• _TO BE DONE_: Copy each of the rows below word for word, leaving out the pictures.

◆ ◆ ◆ ◆ ◆ ◆ ◆

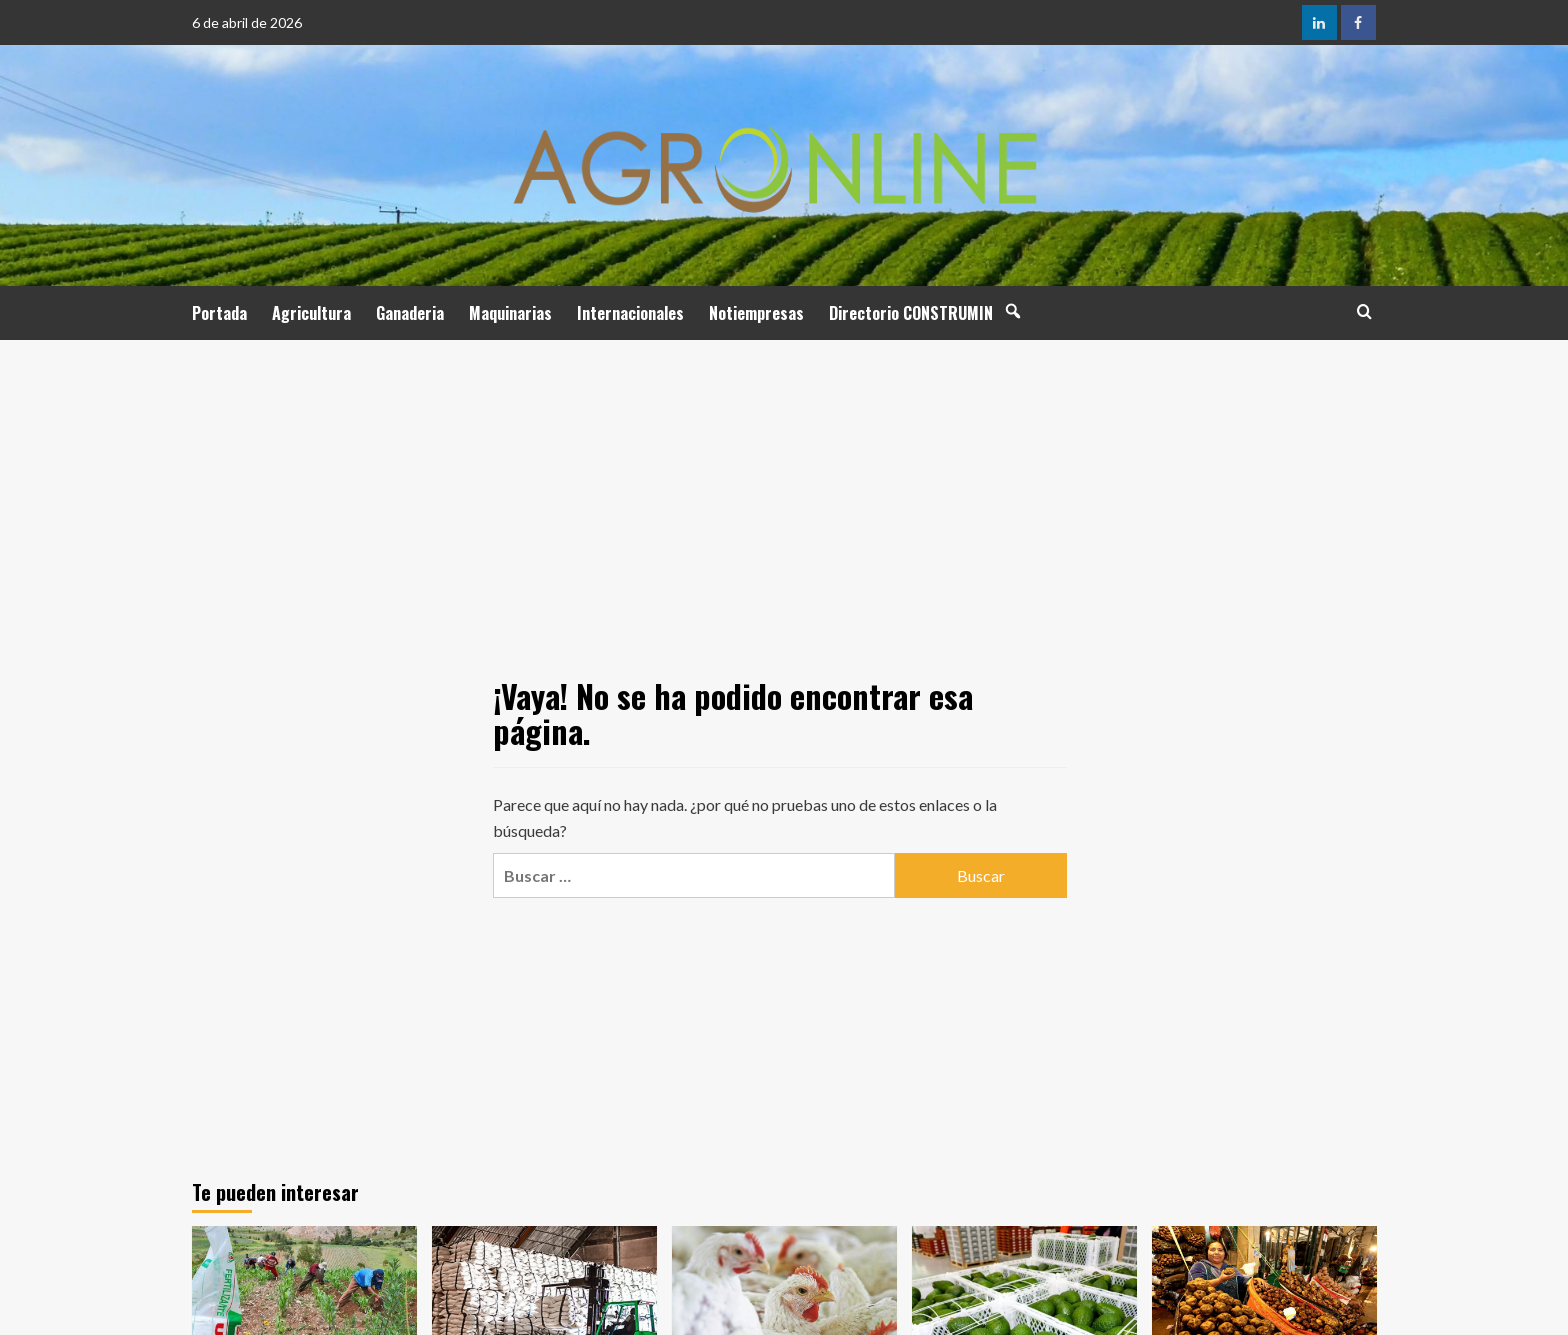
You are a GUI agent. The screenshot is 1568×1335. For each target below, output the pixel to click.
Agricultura (311, 313)
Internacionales (630, 313)
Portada (219, 313)
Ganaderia (410, 313)
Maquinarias (510, 313)
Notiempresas (756, 313)
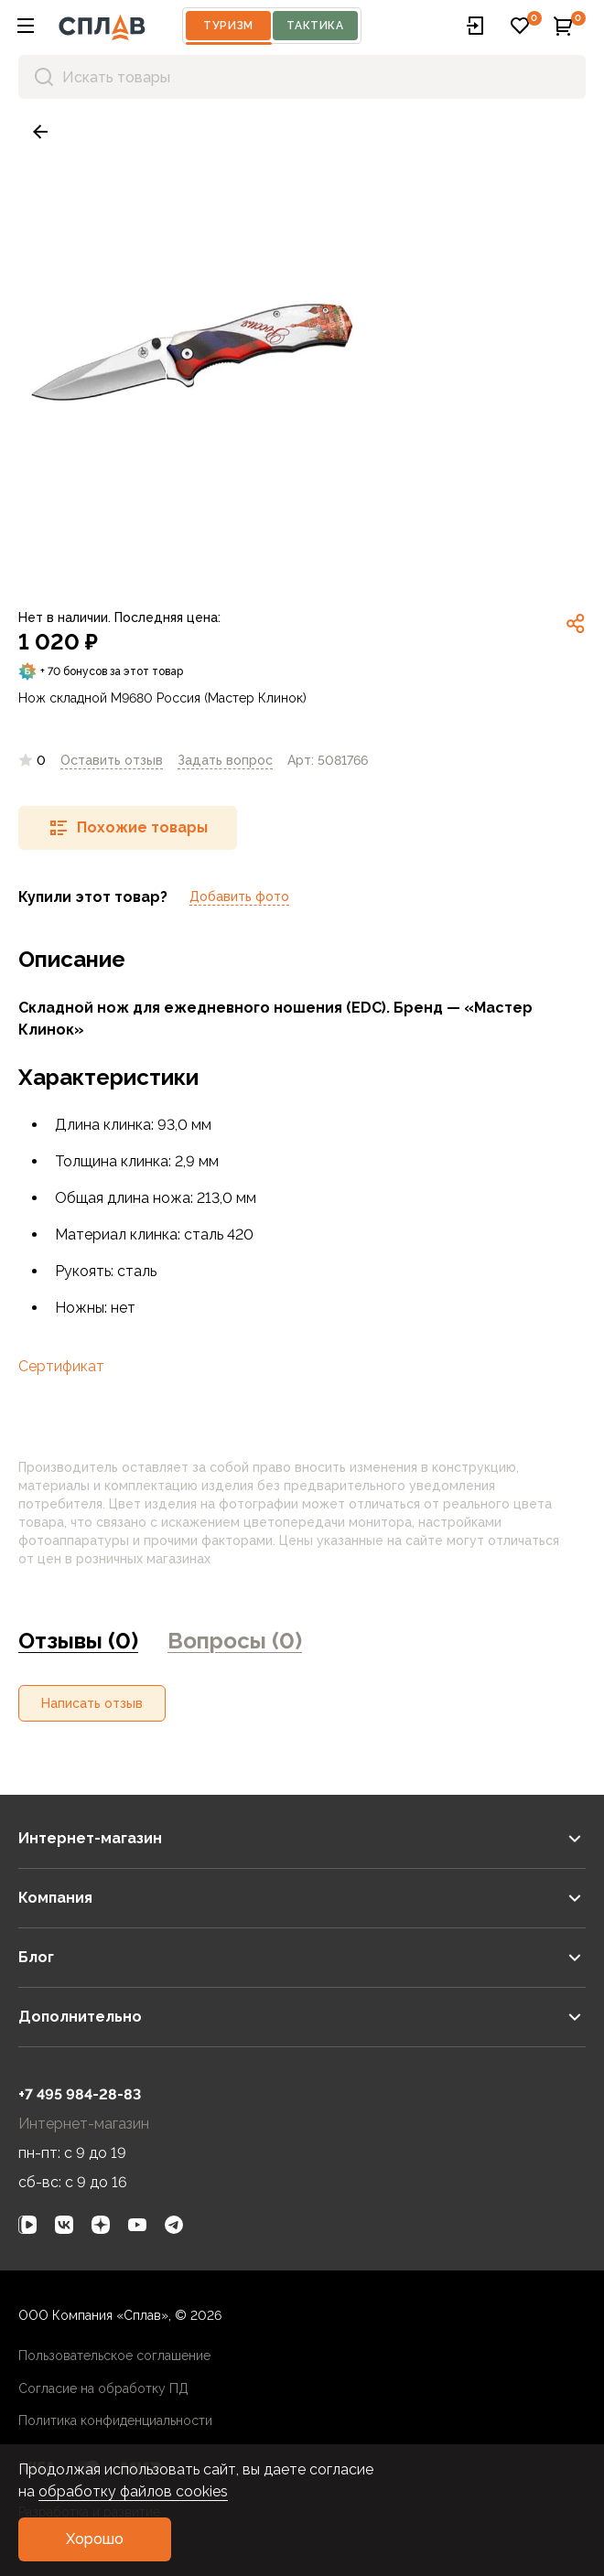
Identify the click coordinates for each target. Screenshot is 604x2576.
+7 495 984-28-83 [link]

◆ ◆ ◆ ◆ ◆ ◆ ◆

• _ANSWER TO THE PROBLEM_:
You are a GUI agent. The screenshot is 1568×1335. For each target below, output the pixel to click.
Agricultura (311, 313)
Internacionales (630, 313)
Portada (219, 313)
Ganaderia (410, 313)
Maquinarias (510, 313)
Notiempresas (756, 313)
Identify the click coordinates for each target. Screenshot is 604x2576.
+7 495 984-28-83 [link]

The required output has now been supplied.